Task to complete
Select all lines in the records that include "gear".

(Stored data)
════════════════════
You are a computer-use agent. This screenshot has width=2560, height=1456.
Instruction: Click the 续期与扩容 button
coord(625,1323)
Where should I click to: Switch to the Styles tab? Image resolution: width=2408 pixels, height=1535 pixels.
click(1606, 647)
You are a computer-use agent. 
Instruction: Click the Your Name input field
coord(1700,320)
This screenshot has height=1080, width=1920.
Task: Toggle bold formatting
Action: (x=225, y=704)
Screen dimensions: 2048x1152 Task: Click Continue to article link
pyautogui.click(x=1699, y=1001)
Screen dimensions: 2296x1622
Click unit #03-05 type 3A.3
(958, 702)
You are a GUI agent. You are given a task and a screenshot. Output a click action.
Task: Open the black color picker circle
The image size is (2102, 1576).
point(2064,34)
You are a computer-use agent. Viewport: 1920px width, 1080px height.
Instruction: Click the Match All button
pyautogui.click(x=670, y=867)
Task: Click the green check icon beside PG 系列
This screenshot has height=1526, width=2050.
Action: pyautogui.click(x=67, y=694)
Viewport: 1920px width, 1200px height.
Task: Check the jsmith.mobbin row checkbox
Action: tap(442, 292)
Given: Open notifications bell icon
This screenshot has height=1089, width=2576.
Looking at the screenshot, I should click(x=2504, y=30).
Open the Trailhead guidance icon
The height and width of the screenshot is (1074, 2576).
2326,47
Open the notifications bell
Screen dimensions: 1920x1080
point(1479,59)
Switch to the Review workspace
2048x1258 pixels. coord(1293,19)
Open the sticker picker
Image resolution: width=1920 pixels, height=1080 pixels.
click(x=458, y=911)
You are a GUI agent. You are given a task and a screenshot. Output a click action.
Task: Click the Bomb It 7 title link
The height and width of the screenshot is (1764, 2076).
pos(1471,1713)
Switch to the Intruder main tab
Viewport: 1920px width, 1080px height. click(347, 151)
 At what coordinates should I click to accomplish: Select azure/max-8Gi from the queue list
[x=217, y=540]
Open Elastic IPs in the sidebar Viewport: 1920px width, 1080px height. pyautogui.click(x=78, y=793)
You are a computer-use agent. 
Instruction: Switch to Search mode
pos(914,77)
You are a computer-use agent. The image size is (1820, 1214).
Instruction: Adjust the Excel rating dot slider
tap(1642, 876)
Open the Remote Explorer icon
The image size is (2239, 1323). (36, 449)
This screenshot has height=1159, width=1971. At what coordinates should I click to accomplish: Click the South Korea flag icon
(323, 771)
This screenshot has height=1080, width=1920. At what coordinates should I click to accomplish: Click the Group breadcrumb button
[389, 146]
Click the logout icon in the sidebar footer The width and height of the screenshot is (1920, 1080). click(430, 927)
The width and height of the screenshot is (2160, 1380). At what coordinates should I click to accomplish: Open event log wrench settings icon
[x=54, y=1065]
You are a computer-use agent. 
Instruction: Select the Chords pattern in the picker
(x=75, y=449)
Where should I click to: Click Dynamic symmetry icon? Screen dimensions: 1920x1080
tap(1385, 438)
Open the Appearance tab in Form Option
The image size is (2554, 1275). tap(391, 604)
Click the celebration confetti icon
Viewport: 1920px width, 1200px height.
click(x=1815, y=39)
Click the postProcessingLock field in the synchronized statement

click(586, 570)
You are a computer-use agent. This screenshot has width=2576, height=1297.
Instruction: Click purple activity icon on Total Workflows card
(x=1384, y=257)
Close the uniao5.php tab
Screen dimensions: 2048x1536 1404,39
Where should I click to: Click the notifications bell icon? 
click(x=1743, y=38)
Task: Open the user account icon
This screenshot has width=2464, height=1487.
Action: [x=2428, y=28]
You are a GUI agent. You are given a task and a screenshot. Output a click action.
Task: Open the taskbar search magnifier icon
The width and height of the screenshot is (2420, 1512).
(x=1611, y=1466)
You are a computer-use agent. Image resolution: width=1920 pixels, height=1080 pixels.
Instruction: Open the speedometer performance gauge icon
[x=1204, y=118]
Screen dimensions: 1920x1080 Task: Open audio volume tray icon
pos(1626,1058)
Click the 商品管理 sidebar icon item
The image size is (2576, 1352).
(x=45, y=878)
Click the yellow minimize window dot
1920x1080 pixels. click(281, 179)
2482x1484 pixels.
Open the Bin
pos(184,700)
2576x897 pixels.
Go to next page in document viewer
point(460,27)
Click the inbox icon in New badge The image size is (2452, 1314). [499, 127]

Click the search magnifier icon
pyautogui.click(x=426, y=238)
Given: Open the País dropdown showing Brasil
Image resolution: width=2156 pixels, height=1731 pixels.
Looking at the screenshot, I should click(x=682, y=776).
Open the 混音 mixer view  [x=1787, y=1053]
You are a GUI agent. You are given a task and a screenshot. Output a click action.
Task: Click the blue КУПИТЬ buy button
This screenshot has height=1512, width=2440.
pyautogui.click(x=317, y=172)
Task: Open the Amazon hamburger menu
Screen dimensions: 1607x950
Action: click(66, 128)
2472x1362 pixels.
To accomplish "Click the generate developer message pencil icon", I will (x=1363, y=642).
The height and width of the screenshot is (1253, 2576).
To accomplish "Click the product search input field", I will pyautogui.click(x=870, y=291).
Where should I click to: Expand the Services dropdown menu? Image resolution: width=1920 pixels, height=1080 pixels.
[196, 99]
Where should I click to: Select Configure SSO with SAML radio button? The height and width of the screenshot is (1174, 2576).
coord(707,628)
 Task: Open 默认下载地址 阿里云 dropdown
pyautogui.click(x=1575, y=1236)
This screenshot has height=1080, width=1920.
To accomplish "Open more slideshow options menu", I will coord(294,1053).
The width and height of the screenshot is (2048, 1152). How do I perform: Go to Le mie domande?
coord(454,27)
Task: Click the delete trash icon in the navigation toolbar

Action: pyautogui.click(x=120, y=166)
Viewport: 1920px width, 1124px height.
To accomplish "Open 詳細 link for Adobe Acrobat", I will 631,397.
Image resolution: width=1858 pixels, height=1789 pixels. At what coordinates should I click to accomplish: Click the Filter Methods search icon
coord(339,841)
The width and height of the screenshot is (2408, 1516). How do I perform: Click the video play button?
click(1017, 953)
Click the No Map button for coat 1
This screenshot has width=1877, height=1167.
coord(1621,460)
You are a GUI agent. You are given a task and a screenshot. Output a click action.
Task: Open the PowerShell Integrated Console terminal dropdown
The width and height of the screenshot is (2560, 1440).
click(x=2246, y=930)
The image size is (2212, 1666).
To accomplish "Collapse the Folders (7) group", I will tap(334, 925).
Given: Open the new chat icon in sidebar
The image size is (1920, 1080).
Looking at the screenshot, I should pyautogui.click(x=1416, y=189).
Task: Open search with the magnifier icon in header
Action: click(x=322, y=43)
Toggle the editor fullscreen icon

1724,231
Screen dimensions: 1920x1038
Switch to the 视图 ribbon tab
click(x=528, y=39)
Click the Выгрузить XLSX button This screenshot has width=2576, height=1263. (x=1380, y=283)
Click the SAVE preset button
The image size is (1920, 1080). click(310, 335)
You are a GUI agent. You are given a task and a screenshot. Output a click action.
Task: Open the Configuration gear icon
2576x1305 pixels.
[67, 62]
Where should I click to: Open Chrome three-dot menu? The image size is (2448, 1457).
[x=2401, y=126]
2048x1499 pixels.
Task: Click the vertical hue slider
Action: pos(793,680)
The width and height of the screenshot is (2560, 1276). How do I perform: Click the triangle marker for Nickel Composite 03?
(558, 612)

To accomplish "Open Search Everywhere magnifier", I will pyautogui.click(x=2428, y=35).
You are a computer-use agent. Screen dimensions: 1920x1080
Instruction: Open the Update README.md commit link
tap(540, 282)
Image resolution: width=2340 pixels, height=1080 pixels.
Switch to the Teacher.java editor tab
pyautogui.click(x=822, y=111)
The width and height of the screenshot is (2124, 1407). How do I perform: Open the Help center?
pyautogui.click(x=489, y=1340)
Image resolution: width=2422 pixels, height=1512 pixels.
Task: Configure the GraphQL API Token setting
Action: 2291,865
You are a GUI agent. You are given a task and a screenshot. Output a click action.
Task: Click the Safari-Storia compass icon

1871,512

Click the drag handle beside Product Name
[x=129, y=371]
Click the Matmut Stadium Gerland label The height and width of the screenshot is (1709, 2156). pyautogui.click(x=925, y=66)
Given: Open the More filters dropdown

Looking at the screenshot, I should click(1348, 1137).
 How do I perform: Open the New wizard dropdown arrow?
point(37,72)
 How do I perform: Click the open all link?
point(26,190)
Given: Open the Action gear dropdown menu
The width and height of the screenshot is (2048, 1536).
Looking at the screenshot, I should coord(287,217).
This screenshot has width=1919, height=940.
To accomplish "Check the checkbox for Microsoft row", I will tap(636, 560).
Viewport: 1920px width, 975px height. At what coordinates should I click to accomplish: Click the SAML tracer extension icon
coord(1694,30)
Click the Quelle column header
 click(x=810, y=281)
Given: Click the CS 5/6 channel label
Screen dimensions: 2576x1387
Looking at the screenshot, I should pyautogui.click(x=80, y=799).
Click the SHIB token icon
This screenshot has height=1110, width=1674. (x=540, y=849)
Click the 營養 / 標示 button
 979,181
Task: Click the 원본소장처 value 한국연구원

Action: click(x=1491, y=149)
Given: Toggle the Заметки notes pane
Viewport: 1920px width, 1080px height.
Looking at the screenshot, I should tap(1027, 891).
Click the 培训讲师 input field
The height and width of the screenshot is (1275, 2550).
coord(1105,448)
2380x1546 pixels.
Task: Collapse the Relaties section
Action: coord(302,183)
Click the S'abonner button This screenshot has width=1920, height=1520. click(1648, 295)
════════════════════
Final answer
Task: Open the Configuration gear icon
Given: Open the Action gear dropdown menu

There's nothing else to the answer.